So what do we offer on Jumpstart today? Um many of these models, this is uh not designed for you guys to go ahead and, and read through it all. It's just designed to show that um many of the, the most relevant models in the space today are all available on, on Jumpstart.

So for example, the LAMA two family models, both uh 7 1340 billion parameters, both the base and the chat model, both uh for inference as well as fine tuning. Uh scripts are available for you use today. Uh the models from Falcon Mistral, as well as the key proprietary models providers are seeing in the space such as a, a 21 co here are all available.

So we're trying to bring what we think is the most relevant models uh to you and make those available directly within SageMaker. Um so they can be used with all of the SageMaker uh enterprise ready features and tools that, you know, uh and you'll see plenty of which are being um rolled out throughout the week today.

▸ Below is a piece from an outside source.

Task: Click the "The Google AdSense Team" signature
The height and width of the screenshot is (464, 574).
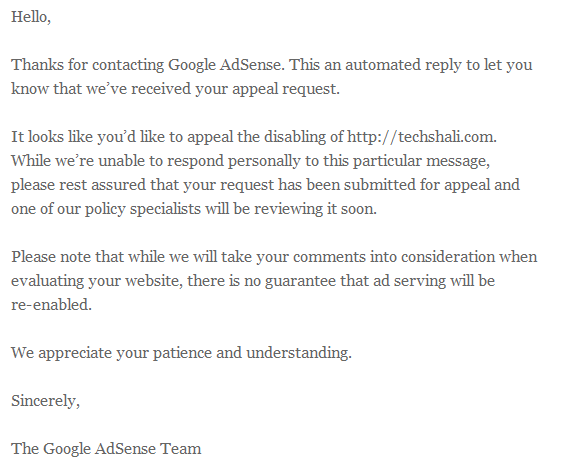Action: pos(106,449)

And that brings us to what Jeff is gonna talk about is the the number of open source models far extends beyond what's on this page. And so that's where we're really excited to deepen our partnership with Hugging Face, to make sure that whether you find the models on Hugging Face and deploy them into the SageMaker or if you're already a SageMaker customer, you want to start in SageMaker, you can find the best of Hugging Face. Um that's all available very simply and at your fingertips,

I want to bring this up um re regarding uh data protection and security because that's always a really critical question we get for customers that are going deep in the SageMaker. And I think there's really two components uh to the slide, I want you guys to walk away with.

So one is we are focused very adamantly that uh it, when it's your data, it's under your control. And so in the world of an open source model, you're actually gonna be deploying that into an endpoint into your account. You have full visibility of the model weights, uh full visibility, uh obviously visibility but full control over the prompt inference and so forth.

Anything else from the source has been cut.